**Problem set:**
- 1) According to the Videomedeja text, in which city is the festival held?
- 2) Transcribe without alteration the part of the Videomedeja text that opens with the words containing "The festival invites" and closes with "through artistic experimentation.".

**Text section:**

--

VIDEOMEDEJA
The theme “Artificial Intuition” focuses on the transformation of human perception in the age of algorithmic systems, machine learning, and digital surveillance. From the perspective of a festival that has been observing and contextualizing new media practices for thirty years, intuition no longer exists outside of technology, yet it cannot be reduced to its logic alone. Videomedeja explores how human capacities for anticipation, reaction, and emotional understanding intersect with artificial intelligence and predictive models.
The festival invites artists to use video, interactive, and extended media to question the boundaries between human and machine perception, individual experience, and collectively shaped perception. In the context of contemporary global challenges, “Artificial Intuition” raises questions of trust, autonomy, and responsibility in a world that is simultaneously human and algorithmically structured.
Videomedeja is an international festival of contemporary art and new media exploring video, animation, interactive and extended forms at the intersection of art and technology. It is a meeting point of screens, sound, code, and movement—a space where the contemporary world is questioned through artistic experimentation.
Held in Novi Sad, the festival brings together artists from around the globe whose works push the boundaries of media, genre, and perception. Videomedeja is at once a gallery, a cinema, and a laboratory—a place where art meets the future.

--

**Provided material:**
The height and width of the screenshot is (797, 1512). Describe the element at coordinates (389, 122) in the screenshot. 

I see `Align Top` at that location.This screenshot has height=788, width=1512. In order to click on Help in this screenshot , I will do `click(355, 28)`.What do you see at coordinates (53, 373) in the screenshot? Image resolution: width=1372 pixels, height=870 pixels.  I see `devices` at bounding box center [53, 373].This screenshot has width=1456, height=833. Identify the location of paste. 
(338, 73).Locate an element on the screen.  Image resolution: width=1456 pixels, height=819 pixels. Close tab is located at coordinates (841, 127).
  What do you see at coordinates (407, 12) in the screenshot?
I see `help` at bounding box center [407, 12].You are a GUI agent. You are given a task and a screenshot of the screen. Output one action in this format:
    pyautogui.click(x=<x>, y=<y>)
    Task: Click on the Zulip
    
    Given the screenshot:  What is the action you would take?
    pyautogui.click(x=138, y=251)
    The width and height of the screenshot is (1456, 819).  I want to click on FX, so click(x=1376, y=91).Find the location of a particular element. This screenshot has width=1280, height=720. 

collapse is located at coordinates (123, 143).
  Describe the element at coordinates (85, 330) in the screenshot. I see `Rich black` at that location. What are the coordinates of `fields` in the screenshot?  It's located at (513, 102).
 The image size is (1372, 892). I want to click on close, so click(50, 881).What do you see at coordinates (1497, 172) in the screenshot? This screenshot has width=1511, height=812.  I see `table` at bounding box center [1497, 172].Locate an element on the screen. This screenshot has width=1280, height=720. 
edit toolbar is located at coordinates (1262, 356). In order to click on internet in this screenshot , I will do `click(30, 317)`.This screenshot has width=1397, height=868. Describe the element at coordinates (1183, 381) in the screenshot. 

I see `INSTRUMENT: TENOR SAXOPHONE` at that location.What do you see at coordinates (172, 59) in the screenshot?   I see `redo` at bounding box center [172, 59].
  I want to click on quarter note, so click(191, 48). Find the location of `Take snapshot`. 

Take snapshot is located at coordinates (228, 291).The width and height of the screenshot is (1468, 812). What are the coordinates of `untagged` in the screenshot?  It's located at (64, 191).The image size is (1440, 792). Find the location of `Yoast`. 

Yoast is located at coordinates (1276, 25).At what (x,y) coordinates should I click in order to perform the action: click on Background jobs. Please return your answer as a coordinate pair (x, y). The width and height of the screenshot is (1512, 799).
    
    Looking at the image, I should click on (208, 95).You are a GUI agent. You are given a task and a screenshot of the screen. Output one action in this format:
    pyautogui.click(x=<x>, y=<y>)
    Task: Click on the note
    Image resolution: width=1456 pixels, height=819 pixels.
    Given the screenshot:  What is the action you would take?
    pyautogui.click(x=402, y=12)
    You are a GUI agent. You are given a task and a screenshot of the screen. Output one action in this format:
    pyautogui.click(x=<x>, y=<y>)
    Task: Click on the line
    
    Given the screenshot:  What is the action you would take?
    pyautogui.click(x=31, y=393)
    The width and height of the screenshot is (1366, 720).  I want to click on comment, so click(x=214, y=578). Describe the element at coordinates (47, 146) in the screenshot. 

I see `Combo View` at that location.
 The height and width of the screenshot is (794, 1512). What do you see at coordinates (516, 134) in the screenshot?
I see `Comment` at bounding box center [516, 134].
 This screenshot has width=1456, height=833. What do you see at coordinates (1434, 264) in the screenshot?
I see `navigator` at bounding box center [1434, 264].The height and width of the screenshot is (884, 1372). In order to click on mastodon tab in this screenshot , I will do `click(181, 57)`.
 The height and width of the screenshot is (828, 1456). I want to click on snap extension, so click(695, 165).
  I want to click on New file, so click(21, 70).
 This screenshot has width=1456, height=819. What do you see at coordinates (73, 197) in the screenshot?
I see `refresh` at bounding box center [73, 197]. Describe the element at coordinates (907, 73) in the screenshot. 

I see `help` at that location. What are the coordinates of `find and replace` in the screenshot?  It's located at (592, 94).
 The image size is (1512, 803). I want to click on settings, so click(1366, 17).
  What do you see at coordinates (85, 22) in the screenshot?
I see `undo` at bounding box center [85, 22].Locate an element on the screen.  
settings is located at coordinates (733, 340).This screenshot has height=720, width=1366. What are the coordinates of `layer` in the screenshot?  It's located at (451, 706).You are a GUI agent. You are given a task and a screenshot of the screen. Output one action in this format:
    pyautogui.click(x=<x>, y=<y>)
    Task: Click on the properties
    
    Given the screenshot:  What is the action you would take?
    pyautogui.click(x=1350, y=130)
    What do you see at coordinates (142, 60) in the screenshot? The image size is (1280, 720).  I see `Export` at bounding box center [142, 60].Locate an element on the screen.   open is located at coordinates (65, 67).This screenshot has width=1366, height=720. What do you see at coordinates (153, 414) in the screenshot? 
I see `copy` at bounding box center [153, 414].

--

**Results of the exercise:**
- 1) Novi Sad.

- 2)
The festival invites artists to use video, interactive, and extended media to question the boundaries between human and machine perception, individual experience, and collectively shaped perception. In the context of contemporary global challenges, “Artificial Intuition” raises questions of trust, autonomy, and responsibility in a world that is simultaneously human and algorithmically structured.
Videomedeja is an international festival of contemporary art and new media exploring video, animation, interactive and extended forms at the intersection of art and technology. It is a meeting point of screens, sound, code, and movement—a space where the contemporary world is questioned through artistic experimentation.